» **GIVEN TEXT**:
‘You like violence, don’t you?’ This was said to me a few months ago, not by a tetchy reader at a panel, (some years ago at Crimefest, a lady complained about violence in fiction. Mercifully, I was not the only target of her ire) but a close family member. It might have been a tease, but the edge was unmistakable. Did it bring me up short and temporarily render me speechless? You bet.

To place this in context, the event was a quiet ‘get-together’ in a restaurant, and I’d been championing a film or series, possibly ‘Peaky Blinders,’ but I actually can’t remember.   I know ‘Bone Tomahawk’ came into the equation and, although I loved the film, I can’t stress enough my revulsion at ‘that scene’.   It was a genuine cushion in front of the face job, with my eyes peeking nervously over the top.   Perhaps, this was what I was describing. How anyone could then construe, or rather misconstrue, that I love violence beats me. But neither do I run from it, and if you’re a news fiend, which I am, sadly, violence in our dysfunctional world is nigh on impossible to avoid.

» **DATA EXCERPTS**:

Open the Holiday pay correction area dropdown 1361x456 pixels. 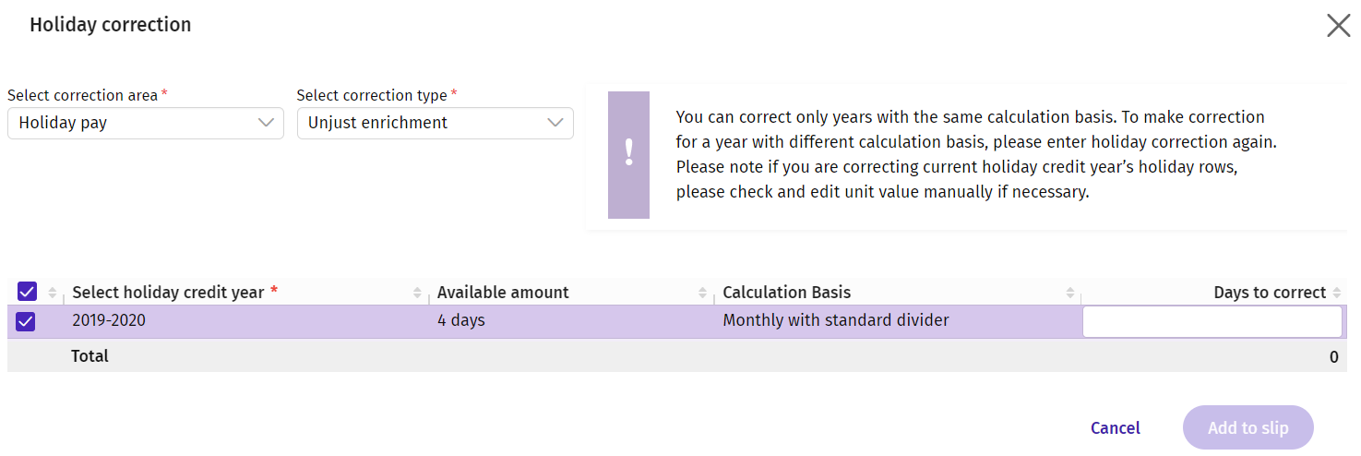146,123
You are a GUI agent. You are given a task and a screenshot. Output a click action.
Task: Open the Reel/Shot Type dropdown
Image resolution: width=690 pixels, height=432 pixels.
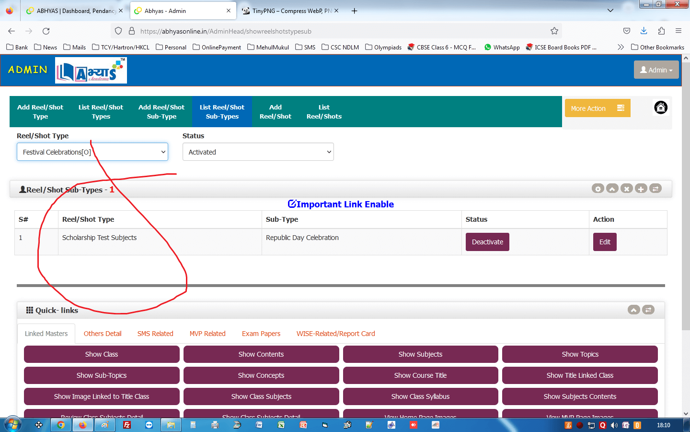92,152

» **WORK TO BE COMPLETED**: Can you print the full text about being told "You like violence, don't you?" word for word, from start to finish? The records are separate material and have nothing to do with the text.

» **RESULT**:
‘You like violence, don’t you?’ This was said to me a few months ago, not by a tetchy reader at a panel, (some years ago at Crimefest, a lady complained about violence in fiction. Mercifully, I was not the only target of her ire) but a close family member. It might have been a tease, but the edge was unmistakable. Did it bring me up short and temporarily render me speechless? You bet.

To place this in context, the event was a quiet ‘get-together’ in a restaurant, and I’d been championing a film or series, possibly ‘Peaky Blinders,’ but I actually can’t remember.   I know ‘Bone Tomahawk’ came into the equation and, although I loved the film, I can’t stress enough my revulsion at ‘that scene’.   It was a genuine cushion in front of the face job, with my eyes peeking nervously over the top.   Perhaps, this was what I was describing. How anyone could then construe, or rather misconstrue, that I love violence beats me. But neither do I run from it, and if you’re a news fiend, which I am, sadly, violence in our dysfunctional world is nigh on impossible to avoid.